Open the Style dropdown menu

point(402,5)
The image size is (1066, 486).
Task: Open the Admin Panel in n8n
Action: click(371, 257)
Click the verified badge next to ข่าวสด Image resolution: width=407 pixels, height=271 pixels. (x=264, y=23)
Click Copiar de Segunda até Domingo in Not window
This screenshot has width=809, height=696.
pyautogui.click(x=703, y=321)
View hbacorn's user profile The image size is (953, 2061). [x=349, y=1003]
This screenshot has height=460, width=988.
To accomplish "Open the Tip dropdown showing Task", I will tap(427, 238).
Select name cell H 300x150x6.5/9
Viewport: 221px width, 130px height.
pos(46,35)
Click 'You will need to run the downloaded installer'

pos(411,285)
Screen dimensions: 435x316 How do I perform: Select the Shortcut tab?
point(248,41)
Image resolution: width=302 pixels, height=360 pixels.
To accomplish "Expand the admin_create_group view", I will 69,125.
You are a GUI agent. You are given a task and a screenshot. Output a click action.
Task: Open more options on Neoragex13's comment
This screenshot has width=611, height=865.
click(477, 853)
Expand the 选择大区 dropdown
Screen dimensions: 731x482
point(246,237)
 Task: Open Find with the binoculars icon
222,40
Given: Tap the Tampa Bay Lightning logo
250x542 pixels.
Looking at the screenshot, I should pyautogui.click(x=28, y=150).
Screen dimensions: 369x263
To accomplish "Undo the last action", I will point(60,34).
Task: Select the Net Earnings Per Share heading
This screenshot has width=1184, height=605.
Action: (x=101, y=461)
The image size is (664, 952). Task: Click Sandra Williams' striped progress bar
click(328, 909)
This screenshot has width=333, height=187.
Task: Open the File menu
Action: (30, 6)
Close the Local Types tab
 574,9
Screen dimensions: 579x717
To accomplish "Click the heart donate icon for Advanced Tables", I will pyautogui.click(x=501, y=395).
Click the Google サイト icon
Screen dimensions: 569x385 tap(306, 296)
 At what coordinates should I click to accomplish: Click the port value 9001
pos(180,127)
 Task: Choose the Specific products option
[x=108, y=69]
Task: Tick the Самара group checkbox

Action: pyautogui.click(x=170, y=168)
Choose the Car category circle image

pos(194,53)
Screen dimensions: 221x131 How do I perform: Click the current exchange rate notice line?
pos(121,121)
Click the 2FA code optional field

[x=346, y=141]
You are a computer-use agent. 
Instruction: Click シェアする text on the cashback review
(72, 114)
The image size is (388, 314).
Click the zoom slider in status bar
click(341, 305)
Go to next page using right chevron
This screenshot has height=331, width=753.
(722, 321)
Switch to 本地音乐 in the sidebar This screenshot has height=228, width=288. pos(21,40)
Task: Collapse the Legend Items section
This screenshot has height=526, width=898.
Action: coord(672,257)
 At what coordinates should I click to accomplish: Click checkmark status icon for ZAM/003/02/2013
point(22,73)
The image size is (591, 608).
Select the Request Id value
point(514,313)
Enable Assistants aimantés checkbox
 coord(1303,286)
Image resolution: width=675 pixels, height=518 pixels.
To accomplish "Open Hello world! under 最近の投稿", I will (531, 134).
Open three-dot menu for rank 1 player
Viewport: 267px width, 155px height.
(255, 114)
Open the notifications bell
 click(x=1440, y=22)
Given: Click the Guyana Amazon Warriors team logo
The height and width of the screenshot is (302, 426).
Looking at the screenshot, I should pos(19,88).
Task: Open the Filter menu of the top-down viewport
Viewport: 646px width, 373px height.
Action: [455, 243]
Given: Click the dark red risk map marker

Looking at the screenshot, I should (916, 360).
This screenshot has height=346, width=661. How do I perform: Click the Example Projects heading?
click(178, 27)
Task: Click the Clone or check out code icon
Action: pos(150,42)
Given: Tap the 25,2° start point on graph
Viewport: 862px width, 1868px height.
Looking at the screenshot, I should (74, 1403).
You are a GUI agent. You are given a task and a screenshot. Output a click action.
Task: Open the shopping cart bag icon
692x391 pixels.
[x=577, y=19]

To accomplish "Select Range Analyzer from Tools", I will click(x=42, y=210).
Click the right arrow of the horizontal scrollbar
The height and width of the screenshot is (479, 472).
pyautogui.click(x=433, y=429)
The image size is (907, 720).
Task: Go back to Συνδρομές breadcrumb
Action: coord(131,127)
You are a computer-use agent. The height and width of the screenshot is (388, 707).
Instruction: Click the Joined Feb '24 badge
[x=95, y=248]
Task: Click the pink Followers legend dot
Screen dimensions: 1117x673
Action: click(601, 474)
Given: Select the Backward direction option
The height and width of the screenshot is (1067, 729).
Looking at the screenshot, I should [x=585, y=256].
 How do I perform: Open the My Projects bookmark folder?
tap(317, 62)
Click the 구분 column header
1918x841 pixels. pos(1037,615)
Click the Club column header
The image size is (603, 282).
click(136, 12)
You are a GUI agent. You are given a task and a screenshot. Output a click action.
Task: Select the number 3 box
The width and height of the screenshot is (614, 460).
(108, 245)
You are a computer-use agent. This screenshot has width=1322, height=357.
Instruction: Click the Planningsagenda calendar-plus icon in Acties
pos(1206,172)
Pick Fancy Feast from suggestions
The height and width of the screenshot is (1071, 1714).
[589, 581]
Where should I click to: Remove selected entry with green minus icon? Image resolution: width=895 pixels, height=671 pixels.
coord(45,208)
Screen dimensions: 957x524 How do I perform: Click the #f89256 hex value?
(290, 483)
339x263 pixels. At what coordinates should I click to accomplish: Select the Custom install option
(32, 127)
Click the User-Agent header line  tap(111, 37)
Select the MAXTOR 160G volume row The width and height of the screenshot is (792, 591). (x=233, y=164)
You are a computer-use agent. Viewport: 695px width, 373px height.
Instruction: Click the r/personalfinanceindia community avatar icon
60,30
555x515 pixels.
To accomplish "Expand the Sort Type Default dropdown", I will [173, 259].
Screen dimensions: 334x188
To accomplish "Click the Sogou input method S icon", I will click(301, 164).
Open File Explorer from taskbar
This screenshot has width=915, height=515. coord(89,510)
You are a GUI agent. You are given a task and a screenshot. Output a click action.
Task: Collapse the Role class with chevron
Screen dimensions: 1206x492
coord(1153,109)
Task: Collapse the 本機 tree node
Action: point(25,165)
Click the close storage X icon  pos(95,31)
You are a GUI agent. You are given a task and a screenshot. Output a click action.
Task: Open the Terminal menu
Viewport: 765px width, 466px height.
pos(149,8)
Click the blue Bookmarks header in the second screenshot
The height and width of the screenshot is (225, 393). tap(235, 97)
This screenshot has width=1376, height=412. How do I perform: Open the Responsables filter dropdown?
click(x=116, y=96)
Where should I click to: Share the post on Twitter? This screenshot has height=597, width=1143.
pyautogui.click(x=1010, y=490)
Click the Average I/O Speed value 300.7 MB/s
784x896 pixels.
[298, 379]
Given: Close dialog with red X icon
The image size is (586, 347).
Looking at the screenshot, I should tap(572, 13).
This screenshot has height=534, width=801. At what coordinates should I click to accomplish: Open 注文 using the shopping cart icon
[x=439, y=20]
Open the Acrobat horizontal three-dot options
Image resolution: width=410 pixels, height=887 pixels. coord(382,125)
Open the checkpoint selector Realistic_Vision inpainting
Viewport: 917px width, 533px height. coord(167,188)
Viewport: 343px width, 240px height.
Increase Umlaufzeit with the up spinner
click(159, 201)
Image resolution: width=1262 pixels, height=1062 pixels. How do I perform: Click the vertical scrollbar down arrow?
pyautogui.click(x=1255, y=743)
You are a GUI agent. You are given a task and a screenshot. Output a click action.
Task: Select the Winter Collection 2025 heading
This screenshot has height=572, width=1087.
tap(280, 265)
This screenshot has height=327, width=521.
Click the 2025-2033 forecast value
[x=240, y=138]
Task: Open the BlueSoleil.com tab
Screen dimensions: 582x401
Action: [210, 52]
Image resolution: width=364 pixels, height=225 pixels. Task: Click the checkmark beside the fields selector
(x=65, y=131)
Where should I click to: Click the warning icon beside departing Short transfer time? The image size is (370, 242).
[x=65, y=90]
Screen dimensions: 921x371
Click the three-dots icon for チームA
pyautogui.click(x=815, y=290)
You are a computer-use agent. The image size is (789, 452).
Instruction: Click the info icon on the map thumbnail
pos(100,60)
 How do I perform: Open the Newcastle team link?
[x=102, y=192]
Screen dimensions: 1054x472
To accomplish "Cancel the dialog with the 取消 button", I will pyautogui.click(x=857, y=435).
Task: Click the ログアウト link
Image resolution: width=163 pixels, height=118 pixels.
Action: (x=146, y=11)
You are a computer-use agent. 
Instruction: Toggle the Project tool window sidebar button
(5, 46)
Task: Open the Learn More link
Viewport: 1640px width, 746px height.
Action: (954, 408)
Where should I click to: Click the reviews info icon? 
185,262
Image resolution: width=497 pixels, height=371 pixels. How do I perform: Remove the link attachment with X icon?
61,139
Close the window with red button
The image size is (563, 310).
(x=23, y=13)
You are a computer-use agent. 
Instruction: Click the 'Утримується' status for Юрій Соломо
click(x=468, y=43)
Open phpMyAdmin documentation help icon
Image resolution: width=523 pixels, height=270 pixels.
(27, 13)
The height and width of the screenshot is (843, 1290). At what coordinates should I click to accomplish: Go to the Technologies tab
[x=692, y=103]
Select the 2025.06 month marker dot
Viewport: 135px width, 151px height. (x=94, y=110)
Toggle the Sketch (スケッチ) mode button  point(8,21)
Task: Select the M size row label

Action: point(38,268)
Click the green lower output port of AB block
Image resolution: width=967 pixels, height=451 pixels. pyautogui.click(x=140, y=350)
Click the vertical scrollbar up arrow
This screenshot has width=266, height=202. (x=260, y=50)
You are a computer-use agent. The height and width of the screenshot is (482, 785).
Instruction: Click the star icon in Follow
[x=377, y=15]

* * *

ACTION ITEM => Please repeat word for word the lines above that run from the beginning through the line containing "Select name cell H 300x150x6.5/9", keeping both the first and that last line.

SOLUTION TO THE PROBLEM =>
Open the Style dropdown menu

point(402,5)
The image size is (1066, 486).
Task: Open the Admin Panel in n8n
Action: click(371, 257)
Click the verified badge next to ข่าวสด Image resolution: width=407 pixels, height=271 pixels. (x=264, y=23)
Click Copiar de Segunda até Domingo in Not window
This screenshot has width=809, height=696.
pyautogui.click(x=703, y=321)
View hbacorn's user profile The image size is (953, 2061). [x=349, y=1003]
This screenshot has height=460, width=988.
To accomplish "Open the Tip dropdown showing Task", I will tap(427, 238).
Select name cell H 300x150x6.5/9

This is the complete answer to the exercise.